# Comparative physicochemical characterization and sensory profiling of Western Algerian and Polish honeys

**Authors:** Dalila Bereksi-Reguig, Hocine Allali, Salim Bouchentouf, Nessrine Kazi Tani, Grażyna Kowalska, Dariusz Kowalczyk, Jakub Wyrostek, Ewelina Zielińska, Radosław Kowalski, Md. Asaduzzaman, Md. Asaduzzaman, Md. Asaduzzaman, Md. Asaduzzaman

PMC · DOI: 10.1371/journal.pone.0334514 · PLOS One · 2025-10-17

## TL;DR

This study compares the quality and taste of honeys from western Algeria and Poland, finding that Algerian honeys have unique sensory profiles and meet quality standards.

## Contribution

The study introduces a detailed comparative analysis of Algerian and Polish honeys using physicochemical and sensory profiling methods.

## Key findings

- Algerian honeys met European quality standards and showed distinct sensory profiles such as 'mild' and 'herbal'.
- Polish honeys scored higher in taste and aroma but not in color.
- Certain Algerian honeys matched Polish preferences, suggesting market potential.

## Abstract

An in-depth analysis was conducted on 37 honey samples from western Algeria representing diverse floral sources—lavender, rosemary, sweet white mustard, thyme, milk thistle, carob, orange, euphorbia, eucalyptus, camphor, jujube, sage, harmal, and multifloral blends. The objective was to evaluate their physicochemical properties and sensory characteristics, with Polish honeys serving as references.
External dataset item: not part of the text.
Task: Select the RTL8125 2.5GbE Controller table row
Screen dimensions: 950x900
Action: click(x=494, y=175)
Key physicochemical traits were measured, including moisture, pH, free acidity, electrical conductivity, hydroxymethylfurfural (HMF), proline, specific optical rotation, sugar profile (fructose, glucose, sucrose), and colour in CIELAB space (L*, a*, b*, Cab* and hab∘). Sensory evaluation was performed using a five-point hedonic scale (+2 = “like very much” to –2 = “dislike very much”) and an 11-descriptor Check-All-That-Apply (CATA) questionnaire.
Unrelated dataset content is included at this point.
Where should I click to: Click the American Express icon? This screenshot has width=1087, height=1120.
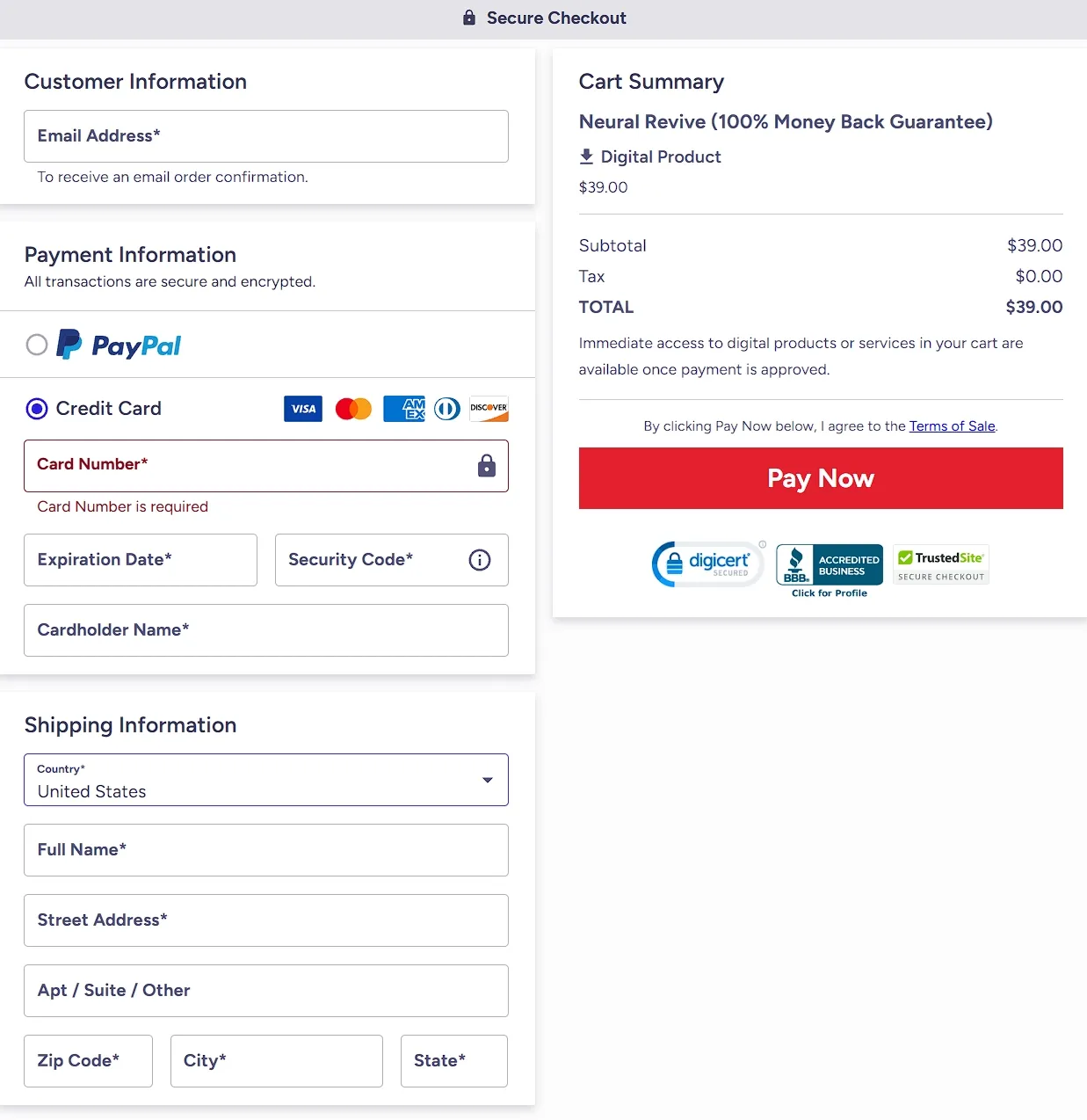point(403,408)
All values satisfied European quality limits (moisture 14.67–20.87%, pH 3.47–5.60, free acidity 8.00–40.33 meq/kg, conductivity 0.16–1.18 mS/cm, HMF 1.79–49.43 mg/kg, sucrose < 5 g/100 g, proline 265.95–1200.66 mg/kg). Polish samples scored higher for taste (+1.22 ± 0.42 vs + 0.18 ± 0.52; p = 0.009) and aroma (+0.72 ± 0.43 vs –0.26 ± 0.36; p = 0.016), whereas colour did not differ (p = 0.459). CATA indicated Algerian honeys were chiefly “mild” and “herbal”, contrasting with Polish “sweet” and “sharp” profiles. Principal-component analysis (PC1 + PC2 ≈ 65% variance) and hierarchical clustering defined three groups: (A) sweet aromatic (all Polish + four Algerian), (B) moderately mild, and (C) sharp–bitter–herbal. Selected Algerian varietals—rosemary (S29) and multifloral (S14)—matched Polish hedonic acceptance, highlighting their premium/exotic market potential.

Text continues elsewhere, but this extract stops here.